Because there was a lot of emphasis in that tradition to get that free flow.
So that was, in a way, the goal.
And so it was exceedingly frustrating.
It was the worst two years of my practice.
And it took me two years to realize that it's not about getting something back, but to be with how things are.
So finally, and it took a long, long time, Finally, my mind let go of that fixation and just relaxed into how things were, and then there started to be movement again.
It never got back to how it was, but it didn't matter.
You know, that there's a different kind of flow.
So that was its own learning, you know, in terms of understanding what the practice really is about and what it's not about.
That's a point of interest to me, which we've argued about in other contexts, but it's interesting the way in which the logic of a practice, explicit or implicit, can lead you to practice in a way that is just not profitable.
There's a very classic progression in what are called the stages of insight.
So this is a very classic unfolding of different experiences where people at a certain stage have experiences of tremendous rapture and clarity and concentration and all the things that we're practicing to develop.
At this particular stage, they're called corruptions of insight, because the tendency is for almost everybody, in one way or another, to get attached to them.
It's such a remarkable shift from anything that's happened before, that when you're experiencing that, it just feels you've arrived.
It's the flavor of enlightenment.
It seems like, this is why I was practicing in the first place.
I want to feel this way.
Exactly.
And it's called pseudo-nirvana.
And so it takes some real guidance at that point to simply be mindful of those states.
as other changing conditions and not to be attached to it.
And the very next stage of insight is called seeing what is the path and what is not the path.
And that's an important juncture because until that point, we think that having those experiences is the path. - Yeah, yeah.
And so we have to really go through that and see that it's not the path, that that's just experiences along the way, and that the whole path is always about letting go.
It's not about holding on.
Yeah.
And whatever is fundamental to the nature of mind has to be discoverable in the context of whatever experience happens to be present.

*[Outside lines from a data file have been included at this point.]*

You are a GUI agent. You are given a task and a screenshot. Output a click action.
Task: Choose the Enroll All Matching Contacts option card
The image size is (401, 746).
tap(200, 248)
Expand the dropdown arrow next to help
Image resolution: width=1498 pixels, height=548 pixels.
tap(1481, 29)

If the thing you're taking to be significant is there by virtue of having some contingent conditions in place, then obviously it's vulnerable to change.
Exactly.
I like to say in the teaching, in guiding people through situations like this, if freedom is dependent on conditions, it's not freedom.
Just take me back to that period, to that now you're an inboat guy, you've been there for years, now you're just practicing in a Buddhist context, you're not going to be being part of the Bhagavata or Anandamayi Maharaj.